CSE 421 Assignment #4
Spring 2016

Due: Friday, April 29, 2016.

Reading Assignment: Kleinberg and Tardos Chapter 6, sections 6.1-6.4.

Problems: (see the Grading Guidelines before answering)

  1. Kleinberg and Tardos, Chapter 5, Problem 3, pages 246-247.

  2. Show how to multiply two degree 2 polynomials using fewer multiplications of coefficients than the naive algorithm. You can do it with only 5 multiplications (not counting multiplications by constants). (For partial credit, show how to do this with only 6 multiplications.) Use this to describe an algorithm for polynomial multiplication that is more efficient than Karatsuba's algorithm. Why wouldn't 6 multipications be enough to be better than Karatsuba's algorothm? HINT: Use evaluation and interpolation.

  3. Kleinberg and Tardos, Chapter 6, Problem 1, pages 312-313.

  4. Kleinberg and Tardos, Chapter 6, Problem 5, pages 316-317.

  5. Extra credit: Due Monday, May 9. (May be done with a partner - list your partner on your homework.) In describing and analyzing Strassen's algorithm we assumed that we used divide and conquer all the way down to tiny matrices. However, on small matrices the ordinary matrix multiplication algorithm will be faster because of lower overhead. This is a common issue with divide and conquer algorithms. The best way to run these algorithms typically is to test the input size n at the start to see if it is big enough to make using divide and conquer worthwhile; if n is larger than some threshold t then the algorithm would do a level of recursion, if n is below that threshold then it would do the non-recursive algorithm.

    Your job in this question is to figure out the best choice for that threshold value for a version of Strassen's algorithm over the integers based on your implementation. (See the class slides for the description of the recursion used in Strassen's algorithm and for the code for the basic non-recursive algorithm for matrix multiplication.)

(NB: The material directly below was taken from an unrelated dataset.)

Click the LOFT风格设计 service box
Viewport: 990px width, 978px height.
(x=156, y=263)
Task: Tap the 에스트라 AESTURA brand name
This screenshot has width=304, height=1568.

    You should code up the pure algorithms first and then create the final hybrid algorithm. For simplicity you can assume that the size n of the matrix is a power of 2 and figure out the matrix size t=2i below which it is better to switch to the ordinary algorithm.

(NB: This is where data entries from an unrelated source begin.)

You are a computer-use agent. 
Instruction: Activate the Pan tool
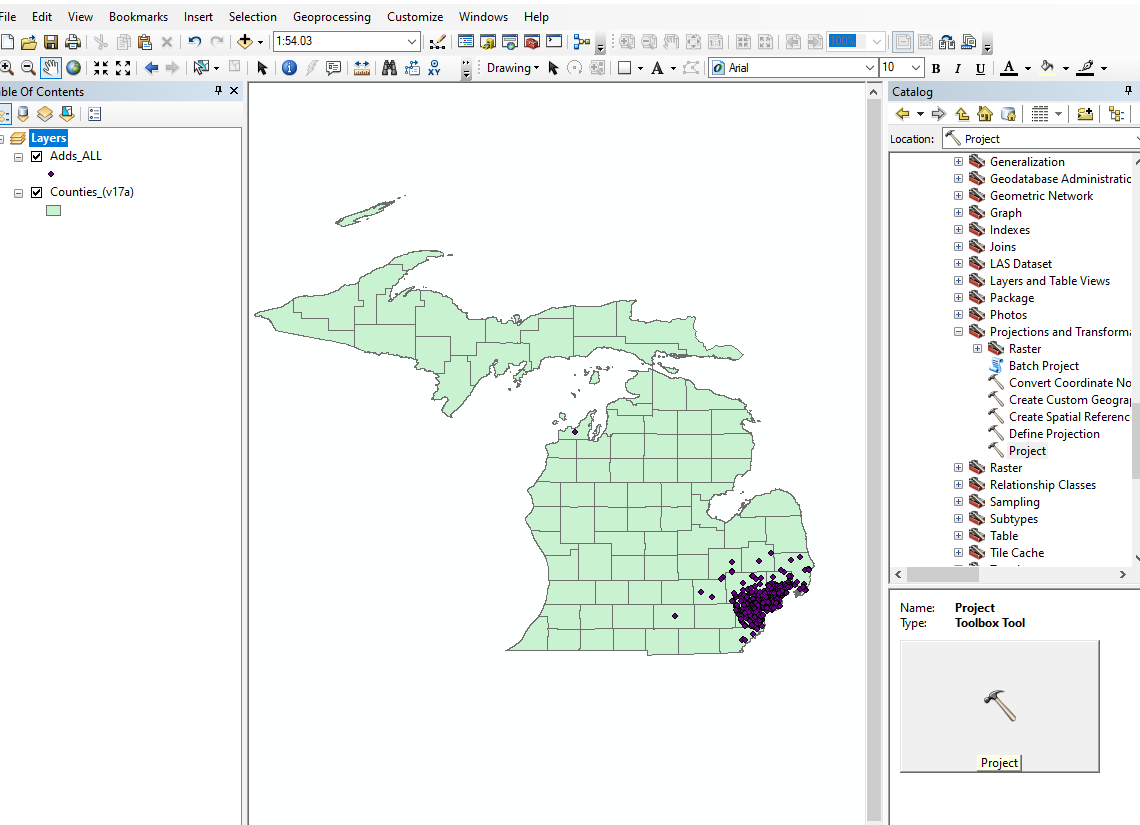pos(51,67)
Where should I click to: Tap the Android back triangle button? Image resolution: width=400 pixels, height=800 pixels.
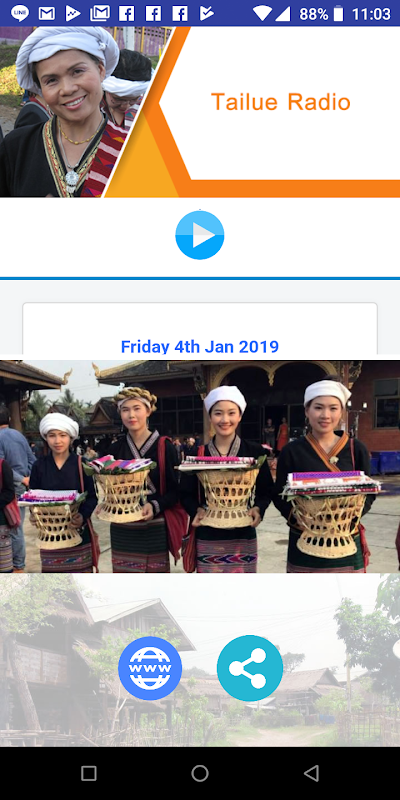pos(311,773)
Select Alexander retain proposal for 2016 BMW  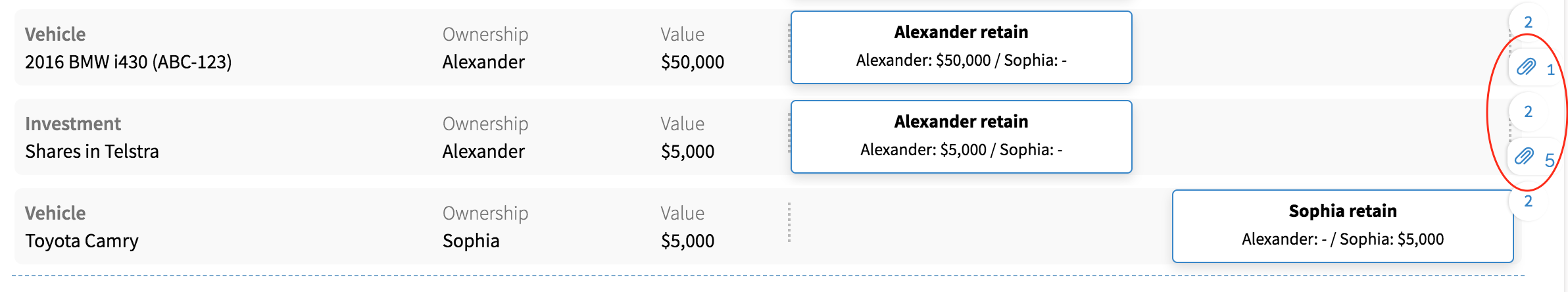tap(961, 47)
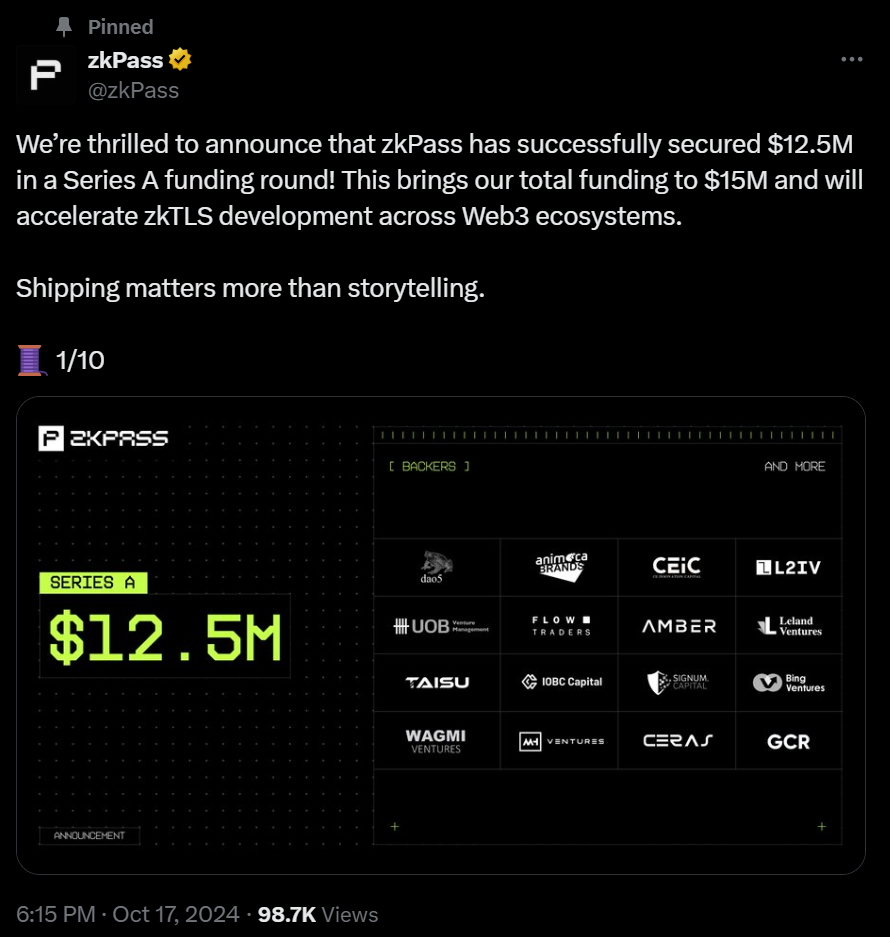Click the 6:15 PM Oct 17, 2024 timestamp

click(127, 914)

    Your goal is to beat the ordinary algorithm by as much as possible and so find the smallest cross-over point you can. The language you choose to implement this in is somewhat up to you. However, the object-oriented implementation of two-dimensional arrays in Java with most of its standard class libraries is not great for working with two-dimensional sub-arrays. Using a language such as C that has more efficient array implementations and using integer arithmetic on the array indices to let you identify submatrices without copying them will give you better results. Check your answer for correctness against the naive algorithm. For your solution print out your code, the timings that you found, and the choice of t that you found works best.